1. A method of treating and/or delaying the progression of cancer in a subject having a low FRα-expressing tumor, comprising the use of an anti-folate receptor alpha (FRα) immunoglobulin E (IgE) antibody as defined in any one of the preceding claims. A method comprising administering to a subject a therapeutically-effective dose.
A pharmaceutical composition for use in treating a low FRα-expressing tumor in a subject, comprising: an anti-folate receptor alpha (FRα) immunoglobulin E (IgE) antibody as defined in any one of the preceding claims and a pharmaceutically acceptable excipient; , a pharmaceutical composition comprising one or more carriers or diluents.

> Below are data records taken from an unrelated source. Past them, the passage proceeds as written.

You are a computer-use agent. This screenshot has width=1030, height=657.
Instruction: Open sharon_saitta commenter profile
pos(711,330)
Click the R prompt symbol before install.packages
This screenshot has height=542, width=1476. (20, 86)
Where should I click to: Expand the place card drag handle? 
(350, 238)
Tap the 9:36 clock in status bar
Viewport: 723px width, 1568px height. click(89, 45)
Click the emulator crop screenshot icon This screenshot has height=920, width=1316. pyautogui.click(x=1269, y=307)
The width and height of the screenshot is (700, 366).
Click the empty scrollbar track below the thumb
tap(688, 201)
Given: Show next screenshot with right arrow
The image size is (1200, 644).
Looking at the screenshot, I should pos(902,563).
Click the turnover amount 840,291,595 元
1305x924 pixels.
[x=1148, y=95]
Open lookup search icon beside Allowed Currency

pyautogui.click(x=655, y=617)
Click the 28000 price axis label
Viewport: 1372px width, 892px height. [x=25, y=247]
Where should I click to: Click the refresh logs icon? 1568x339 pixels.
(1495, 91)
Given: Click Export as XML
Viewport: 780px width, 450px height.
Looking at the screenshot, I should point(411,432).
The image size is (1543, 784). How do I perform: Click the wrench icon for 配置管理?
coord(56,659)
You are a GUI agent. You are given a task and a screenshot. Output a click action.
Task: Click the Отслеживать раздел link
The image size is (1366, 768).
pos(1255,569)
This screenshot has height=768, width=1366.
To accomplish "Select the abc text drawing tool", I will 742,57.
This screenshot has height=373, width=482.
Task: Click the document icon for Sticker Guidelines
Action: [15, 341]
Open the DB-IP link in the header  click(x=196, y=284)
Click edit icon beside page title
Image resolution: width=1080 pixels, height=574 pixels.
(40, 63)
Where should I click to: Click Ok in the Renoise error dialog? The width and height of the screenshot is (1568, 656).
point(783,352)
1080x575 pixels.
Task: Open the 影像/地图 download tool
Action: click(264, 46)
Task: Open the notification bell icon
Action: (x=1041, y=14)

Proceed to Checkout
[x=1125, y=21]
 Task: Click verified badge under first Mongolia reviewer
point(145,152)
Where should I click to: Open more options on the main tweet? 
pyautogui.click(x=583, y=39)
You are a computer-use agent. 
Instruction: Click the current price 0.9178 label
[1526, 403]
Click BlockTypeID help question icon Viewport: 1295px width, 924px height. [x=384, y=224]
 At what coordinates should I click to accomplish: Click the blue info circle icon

23. The pharmaceutical composition according to claim 22, comprising less than 50 mg of IgE antibodies.
24. The pharmaceutical composition of claim 23, comprising less than 30 mg, less than 25 mg, less than 10 mg, less than 5 mg, less than 3 mg or less than 1 mg of IgE antibody.
25. The pharmaceutical composition according to claim 23 or 24, comprising 10 pg to 50 mg, 70 pg to 30 mg, 70 pg to 3 mg, 500 pg to 1 mg or about 700 pg of IgE antibody.
26. The pharmaceutical composition according to any one of claims 22 to 25, wherein the composition is in liquid form.
27. The method of any one of claims 22 to 26, comprising an aqueous solution having an IgE antibody concentration of 0.1 mg/ml to 10 mg/ml, 0.5 mg/ml to 2 mg/ml, or about 1 mg/ml. Characterized pharmaceutical composition.
28. Pharmaceutical composition according to any one of claims 22 to 27, wherein the pharmaceutically acceptable excipient is selected from sodium citrate, L-arginine, sucrose, polysorbate 20 and/or sodium chloride.
29. A pharmaceutical composition according to any one of claims 22 to 28, wherein the composition is suitable for intravenous injection.
30. Pharmaceutical composition according to claim 29, wherein the composition is suitable for intravenous injection up to a total dose of 50 mg/week, 25 mg/week, 10 mg/week, 3 mg/week or 1 mg/week.